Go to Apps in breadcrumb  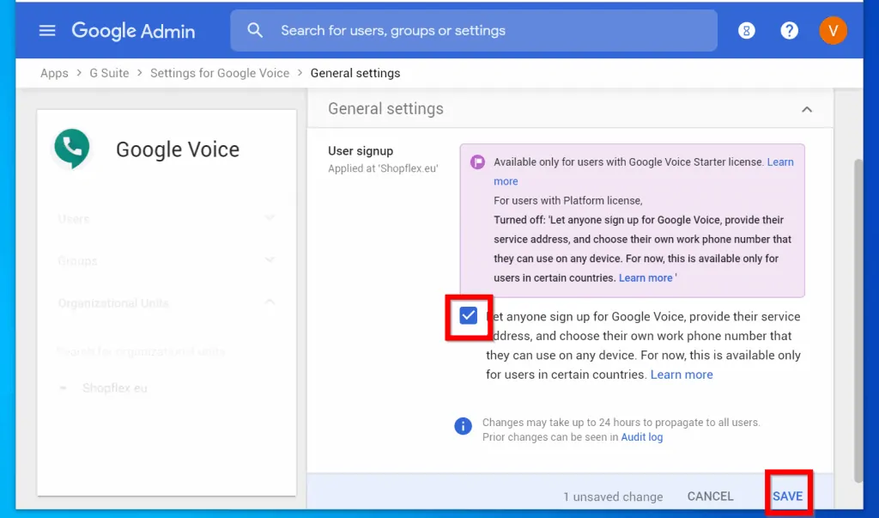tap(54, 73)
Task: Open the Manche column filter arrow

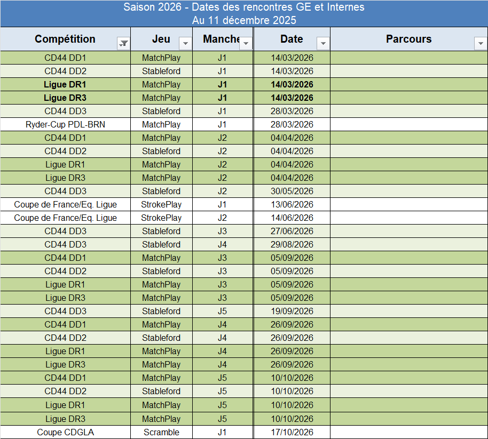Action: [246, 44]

──────────

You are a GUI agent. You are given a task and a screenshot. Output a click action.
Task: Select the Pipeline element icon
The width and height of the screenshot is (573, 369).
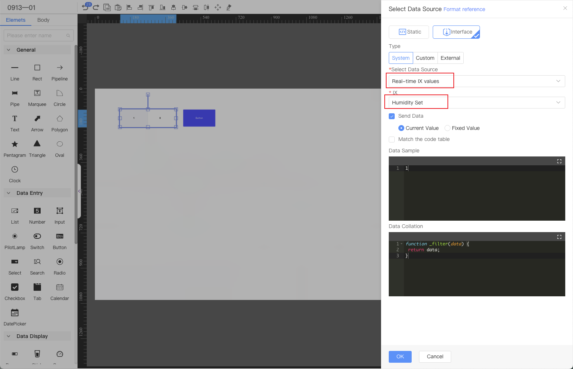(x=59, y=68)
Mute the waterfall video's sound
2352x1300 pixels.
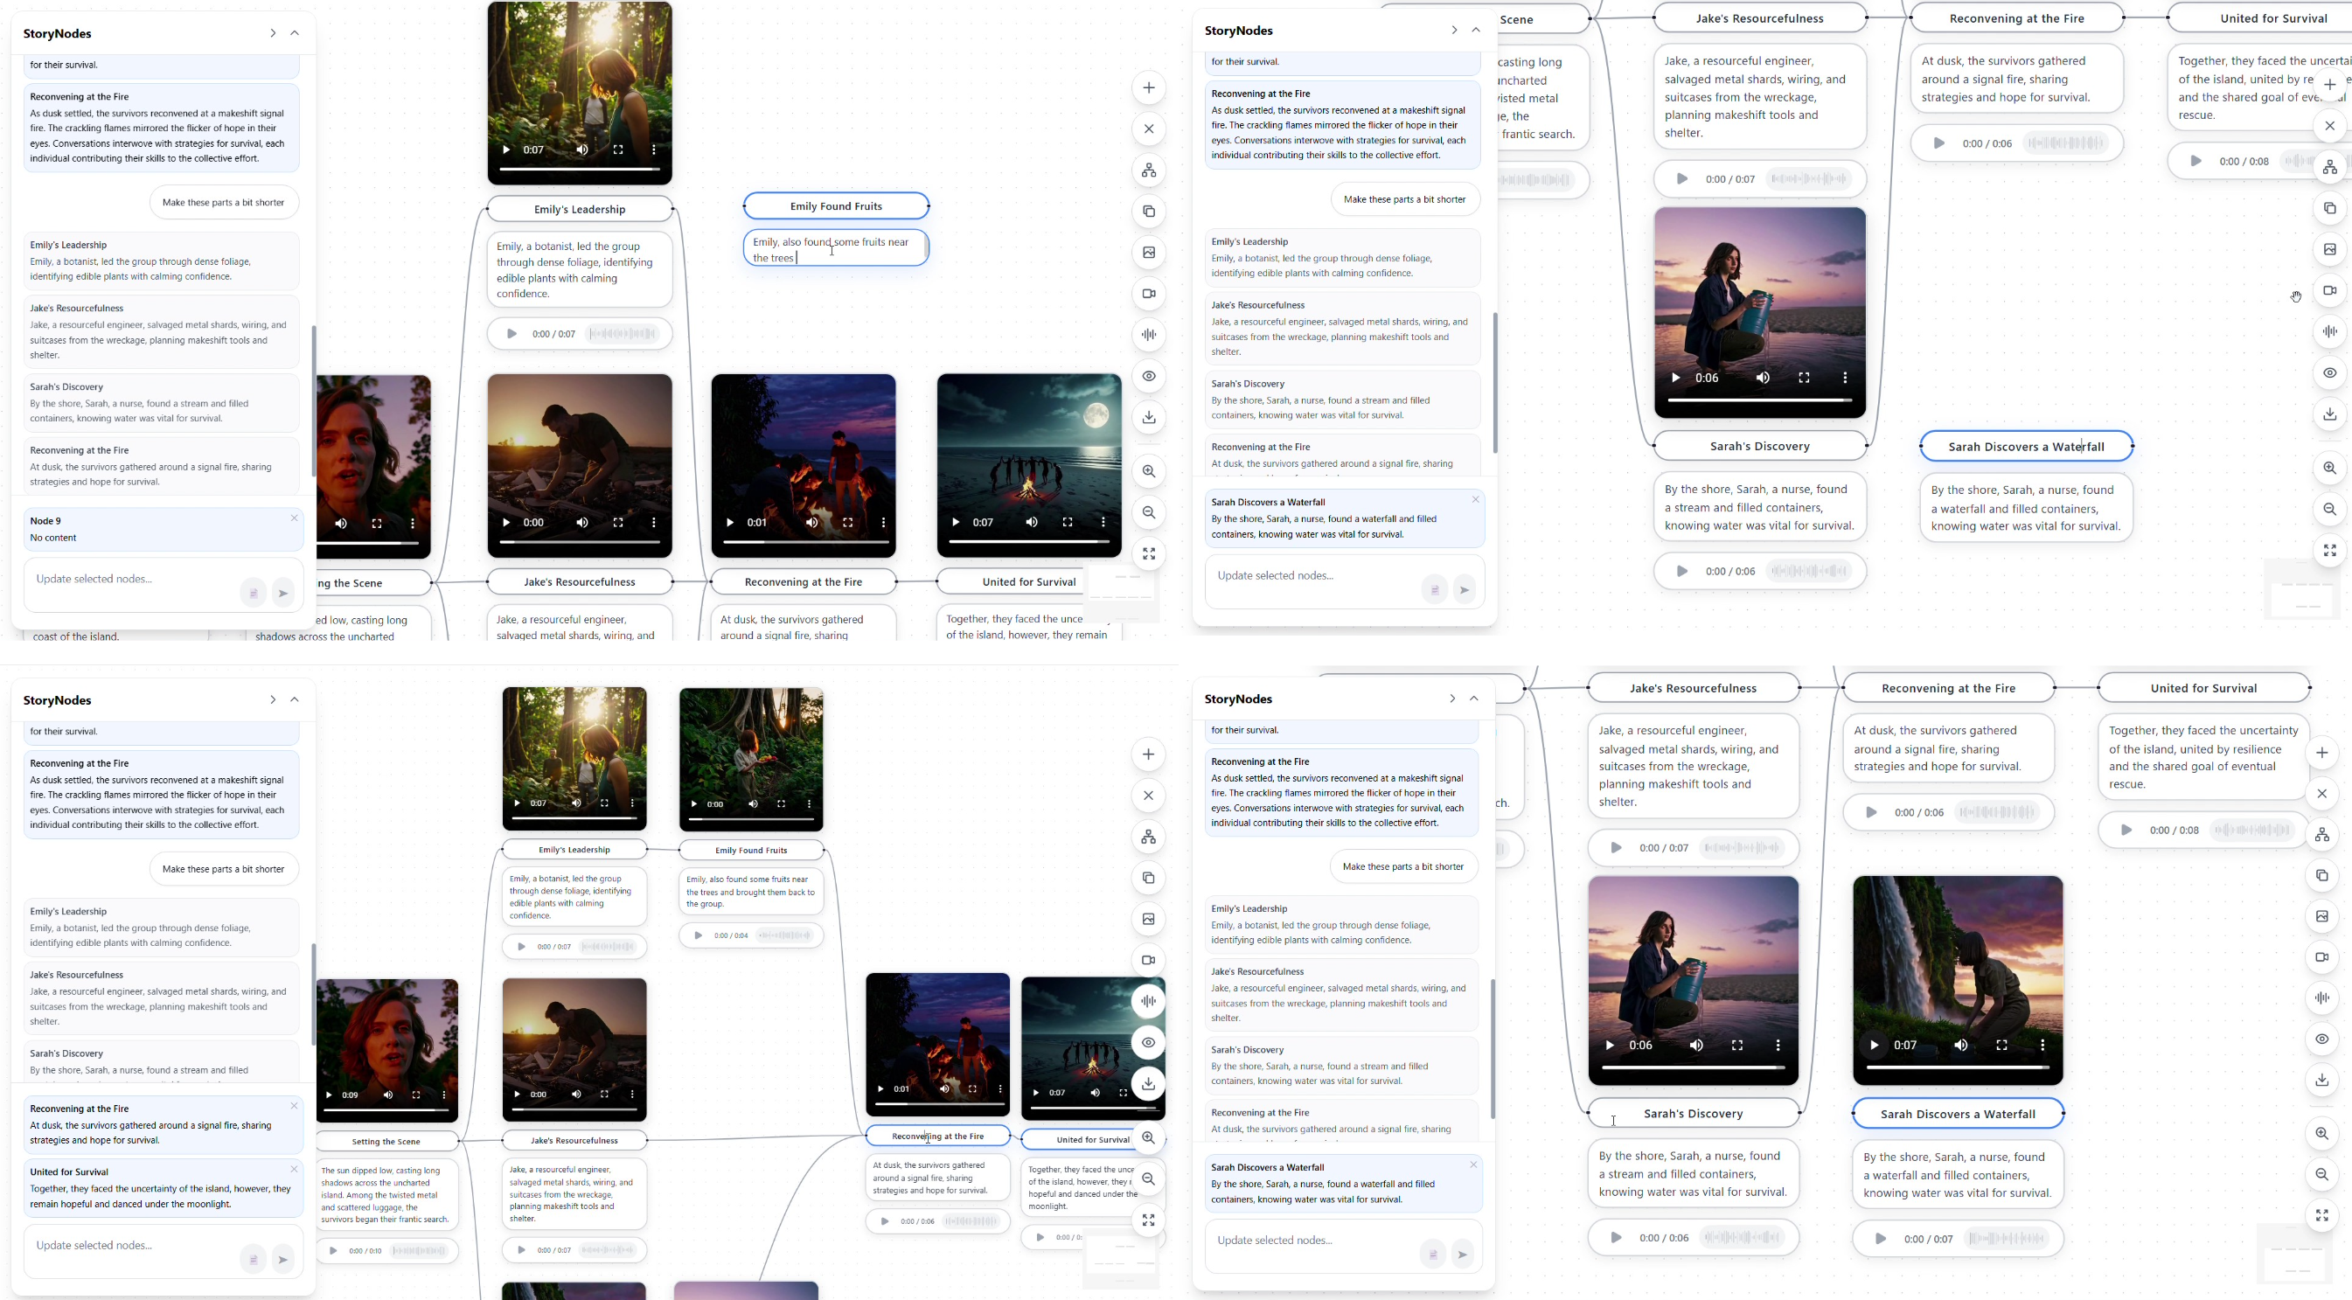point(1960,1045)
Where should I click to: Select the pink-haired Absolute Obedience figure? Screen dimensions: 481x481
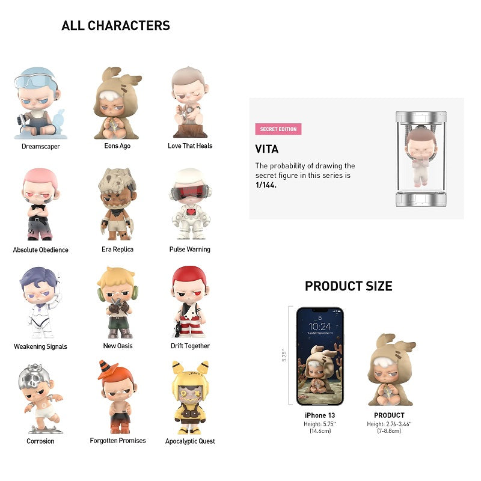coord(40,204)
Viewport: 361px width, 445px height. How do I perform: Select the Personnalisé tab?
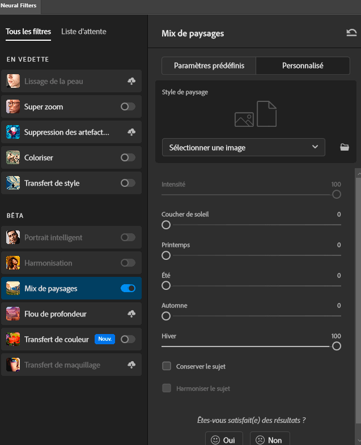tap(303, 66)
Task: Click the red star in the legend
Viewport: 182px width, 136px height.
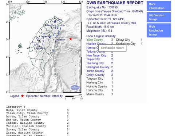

──────────

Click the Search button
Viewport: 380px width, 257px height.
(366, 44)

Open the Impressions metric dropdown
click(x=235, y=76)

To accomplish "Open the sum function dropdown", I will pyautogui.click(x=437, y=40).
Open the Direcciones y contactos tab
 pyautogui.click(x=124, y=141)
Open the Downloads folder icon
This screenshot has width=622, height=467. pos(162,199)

──────────

* _Given instruction_
Turn the lines from the one containing "Where should I" through the one containing "tap(303, 66)" into a JSON list of strings, one string per line and no blank lines. Leave the pictures out.

* _Reply to the exercise_
[
  "Where should I click to: Select the pink-haired Absolute Obedience figure? Screen dimensions: 481x481",
  "coord(40,204)",
  "Viewport: 361px width, 445px height. How do I perform: Select the Personnalisé tab?",
  "tap(303, 66)"
]